Please give the data again exactly, with no line dropped.

___ DATA TO EXAMINE ___

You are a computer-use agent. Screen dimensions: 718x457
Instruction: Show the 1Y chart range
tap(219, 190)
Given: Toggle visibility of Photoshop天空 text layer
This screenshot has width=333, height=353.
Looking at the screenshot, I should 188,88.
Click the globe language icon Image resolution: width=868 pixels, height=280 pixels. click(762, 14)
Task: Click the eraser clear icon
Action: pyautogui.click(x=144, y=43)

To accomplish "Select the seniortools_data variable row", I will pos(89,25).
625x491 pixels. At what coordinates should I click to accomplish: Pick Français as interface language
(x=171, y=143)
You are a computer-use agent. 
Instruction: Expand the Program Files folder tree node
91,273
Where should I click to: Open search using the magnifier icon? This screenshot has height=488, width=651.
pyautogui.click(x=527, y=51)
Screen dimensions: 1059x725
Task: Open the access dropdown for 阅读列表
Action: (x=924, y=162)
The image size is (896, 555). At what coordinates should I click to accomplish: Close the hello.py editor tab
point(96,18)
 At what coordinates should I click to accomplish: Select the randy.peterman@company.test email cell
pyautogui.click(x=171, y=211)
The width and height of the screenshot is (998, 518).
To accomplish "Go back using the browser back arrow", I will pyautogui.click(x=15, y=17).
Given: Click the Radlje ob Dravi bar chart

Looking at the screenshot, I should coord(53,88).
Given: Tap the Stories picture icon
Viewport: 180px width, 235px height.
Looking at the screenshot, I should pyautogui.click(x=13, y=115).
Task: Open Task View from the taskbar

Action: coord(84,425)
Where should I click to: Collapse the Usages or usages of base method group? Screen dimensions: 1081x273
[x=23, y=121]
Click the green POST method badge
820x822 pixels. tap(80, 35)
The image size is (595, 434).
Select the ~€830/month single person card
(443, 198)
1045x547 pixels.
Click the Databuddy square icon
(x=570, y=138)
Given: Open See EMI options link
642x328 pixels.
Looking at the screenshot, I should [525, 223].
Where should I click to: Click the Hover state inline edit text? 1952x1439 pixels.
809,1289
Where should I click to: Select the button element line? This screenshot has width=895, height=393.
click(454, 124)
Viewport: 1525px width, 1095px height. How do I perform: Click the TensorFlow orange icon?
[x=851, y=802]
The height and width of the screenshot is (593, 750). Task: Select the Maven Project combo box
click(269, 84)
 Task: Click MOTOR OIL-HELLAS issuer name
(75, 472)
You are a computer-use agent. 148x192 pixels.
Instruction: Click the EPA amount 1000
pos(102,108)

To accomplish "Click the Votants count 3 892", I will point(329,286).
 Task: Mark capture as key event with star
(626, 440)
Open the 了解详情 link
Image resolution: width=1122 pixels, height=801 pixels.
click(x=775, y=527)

___

§ **ANSWER BOX**
You are a computer-use agent. Screen dimensions: 718x457
Instruction: Show the 1Y chart range
tap(219, 190)
Given: Toggle visibility of Photoshop天空 text layer
This screenshot has width=333, height=353.
Looking at the screenshot, I should 188,88.
Click the globe language icon Image resolution: width=868 pixels, height=280 pixels. click(762, 14)
Task: Click the eraser clear icon
Action: pyautogui.click(x=144, y=43)

To accomplish "Select the seniortools_data variable row", I will pos(89,25).
625x491 pixels. At what coordinates should I click to accomplish: Pick Français as interface language
(x=171, y=143)
You are a computer-use agent. 
Instruction: Expand the Program Files folder tree node
91,273
Where should I click to: Open search using the magnifier icon? This screenshot has height=488, width=651.
pyautogui.click(x=527, y=51)
Screen dimensions: 1059x725
Task: Open the access dropdown for 阅读列表
Action: (x=924, y=162)
The image size is (896, 555). At what coordinates should I click to accomplish: Close the hello.py editor tab
point(96,18)
 At what coordinates should I click to accomplish: Select the randy.peterman@company.test email cell
pyautogui.click(x=171, y=211)
The width and height of the screenshot is (998, 518).
To accomplish "Go back using the browser back arrow", I will pyautogui.click(x=15, y=17).
Given: Click the Radlje ob Dravi bar chart

Looking at the screenshot, I should coord(53,88).
Given: Tap the Stories picture icon
Viewport: 180px width, 235px height.
Looking at the screenshot, I should pyautogui.click(x=13, y=115).
Task: Open Task View from the taskbar

Action: coord(84,425)
Where should I click to: Collapse the Usages or usages of base method group? Screen dimensions: 1081x273
[x=23, y=121]
Click the green POST method badge
820x822 pixels. tap(80, 35)
The image size is (595, 434).
Select the ~€830/month single person card
(443, 198)
1045x547 pixels.
Click the Databuddy square icon
(x=570, y=138)
Given: Open See EMI options link
642x328 pixels.
Looking at the screenshot, I should [525, 223].
Where should I click to: Click the Hover state inline edit text? 1952x1439 pixels.
809,1289
Where should I click to: Select the button element line? This screenshot has width=895, height=393.
click(454, 124)
Viewport: 1525px width, 1095px height. How do I perform: Click the TensorFlow orange icon?
[x=851, y=802]
The height and width of the screenshot is (593, 750). Task: Select the Maven Project combo box
click(269, 84)
 Task: Click MOTOR OIL-HELLAS issuer name
(75, 472)
You are a computer-use agent. 148x192 pixels.
Instruction: Click the EPA amount 1000
pos(102,108)

To accomplish "Click the Votants count 3 892", I will point(329,286).
 Task: Mark capture as key event with star
(626, 440)
Open the 了解详情 link
Image resolution: width=1122 pixels, height=801 pixels.
click(x=775, y=527)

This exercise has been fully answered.